気まぐれ歳時記2001年2月1日
 

日本建国の謎?

 日本の国の誕生日の秘密は『日本書紀』に書かれています。
 『日本書紀』の「神武(じんむ)天皇紀」という項目によると、初代天皇である神武天皇は「辛酉(かのととり)年の春正月庚辰(かのえたつ)の朔(ついたち=1日)天皇帝位につく」とあり、この日に天皇を長とする日本国が誕生したと書かれています。
 「辛酉」とか「庚辰」は干支(えと)のことで、昔は年だけでなく月も干支で表していました。2つの漢字の組み合わせは60通りあることから、年・月のそれぞれの干支がわかれば、西暦になおすことが可能です。
 この作業は、1871(明治4)年に明治政府が行い、神武天皇が即位したのは西暦にして紀元前660年、太陽暦で1月29日であると発表されました。
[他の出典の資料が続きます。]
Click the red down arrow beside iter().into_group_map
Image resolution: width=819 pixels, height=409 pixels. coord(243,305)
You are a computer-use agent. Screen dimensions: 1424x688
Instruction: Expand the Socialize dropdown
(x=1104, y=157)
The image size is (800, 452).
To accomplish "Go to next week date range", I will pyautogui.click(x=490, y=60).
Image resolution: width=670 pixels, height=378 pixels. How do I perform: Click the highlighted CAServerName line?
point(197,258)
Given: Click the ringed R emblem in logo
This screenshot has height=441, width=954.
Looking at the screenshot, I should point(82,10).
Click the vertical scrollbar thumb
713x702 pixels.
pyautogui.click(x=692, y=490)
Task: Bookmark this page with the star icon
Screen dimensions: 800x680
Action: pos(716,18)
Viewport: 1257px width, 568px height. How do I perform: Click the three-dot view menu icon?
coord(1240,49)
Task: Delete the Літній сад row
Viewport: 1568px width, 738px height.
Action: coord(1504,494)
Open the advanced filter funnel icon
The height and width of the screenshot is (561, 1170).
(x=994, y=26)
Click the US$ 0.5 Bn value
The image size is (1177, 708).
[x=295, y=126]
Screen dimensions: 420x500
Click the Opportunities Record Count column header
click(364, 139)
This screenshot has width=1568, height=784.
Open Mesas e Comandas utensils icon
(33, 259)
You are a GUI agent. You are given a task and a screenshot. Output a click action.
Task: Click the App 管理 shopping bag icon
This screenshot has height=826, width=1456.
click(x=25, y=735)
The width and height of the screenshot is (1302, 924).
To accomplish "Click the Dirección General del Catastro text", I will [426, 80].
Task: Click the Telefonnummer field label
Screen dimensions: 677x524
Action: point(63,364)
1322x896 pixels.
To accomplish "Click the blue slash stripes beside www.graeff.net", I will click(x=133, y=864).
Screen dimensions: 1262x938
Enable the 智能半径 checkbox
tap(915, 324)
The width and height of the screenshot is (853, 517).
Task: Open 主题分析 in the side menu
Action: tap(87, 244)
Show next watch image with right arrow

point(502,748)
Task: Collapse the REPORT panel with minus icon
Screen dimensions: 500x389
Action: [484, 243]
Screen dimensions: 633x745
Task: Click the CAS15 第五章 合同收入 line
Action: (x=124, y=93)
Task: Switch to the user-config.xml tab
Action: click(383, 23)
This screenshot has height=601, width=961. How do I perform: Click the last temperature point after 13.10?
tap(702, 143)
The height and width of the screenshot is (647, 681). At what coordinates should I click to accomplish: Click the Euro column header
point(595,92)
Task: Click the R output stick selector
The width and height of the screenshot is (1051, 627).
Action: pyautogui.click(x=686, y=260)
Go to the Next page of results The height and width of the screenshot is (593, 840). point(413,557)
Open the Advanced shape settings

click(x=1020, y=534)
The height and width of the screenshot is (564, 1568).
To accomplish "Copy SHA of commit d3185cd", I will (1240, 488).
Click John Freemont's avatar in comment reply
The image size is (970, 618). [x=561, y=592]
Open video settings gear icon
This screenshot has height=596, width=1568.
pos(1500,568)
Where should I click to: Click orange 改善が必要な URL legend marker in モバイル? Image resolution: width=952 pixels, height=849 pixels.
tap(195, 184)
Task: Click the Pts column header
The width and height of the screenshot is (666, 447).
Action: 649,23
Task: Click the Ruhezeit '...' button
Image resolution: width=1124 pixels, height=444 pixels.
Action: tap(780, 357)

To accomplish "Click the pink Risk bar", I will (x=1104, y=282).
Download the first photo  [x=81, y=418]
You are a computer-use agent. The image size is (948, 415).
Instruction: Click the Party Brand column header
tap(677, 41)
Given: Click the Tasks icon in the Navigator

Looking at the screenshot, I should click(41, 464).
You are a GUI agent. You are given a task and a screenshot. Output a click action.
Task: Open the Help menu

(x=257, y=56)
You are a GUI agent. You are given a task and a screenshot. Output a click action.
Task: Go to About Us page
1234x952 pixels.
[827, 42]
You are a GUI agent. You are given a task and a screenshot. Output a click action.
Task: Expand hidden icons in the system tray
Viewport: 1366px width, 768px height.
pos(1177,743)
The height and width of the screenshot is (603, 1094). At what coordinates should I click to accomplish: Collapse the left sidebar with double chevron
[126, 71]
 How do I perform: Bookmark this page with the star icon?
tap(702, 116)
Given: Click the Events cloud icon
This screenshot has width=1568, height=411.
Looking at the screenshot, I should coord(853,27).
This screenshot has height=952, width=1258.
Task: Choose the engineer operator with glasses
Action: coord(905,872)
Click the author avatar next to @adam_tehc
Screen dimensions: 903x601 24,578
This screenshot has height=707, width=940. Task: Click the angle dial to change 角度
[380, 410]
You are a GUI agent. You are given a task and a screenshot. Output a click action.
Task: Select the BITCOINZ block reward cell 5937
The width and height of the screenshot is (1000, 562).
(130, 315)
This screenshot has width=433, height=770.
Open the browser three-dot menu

しかし2年後、「1月29日」は計算間違いであることがわかり「紀元前660年2月11日」に修正されました。
 ところが紀元前660年頃の日本は縄文時代で、遺跡の発掘などで当時の人びとは文字や暦を知らなかったと考えられており、『日本書紀』でも神武天皇は、太陽の女神「天照大神(あまてらすおおみかみ)」の孫という設定で登場することから、紀元前660年2月11日を「建国記念日」とする考え方は歴史的にも科学的にも根拠が乏しいといえます(だから「建国記念の日」なのです)。
 しかし明治政府は『日本書紀』を利用して「天皇を神の子孫」とたてまつり、国民は神である天皇に支配される存在と位置づけました。また「2月11日」にあわせて、大日本帝国憲法の発布(1889年)、勲章の制定(1896年、1937年の同日には文化勲章が制定される)、日露戦争の開戦(1904年)といった国の重要な行事が組まれ「特別な日」として扱われてきました。
 こういった経緯から、戦後は「2月11日」の祝日が廃止されましたが、1966年、「国を愛する心」を養う日として復活しました。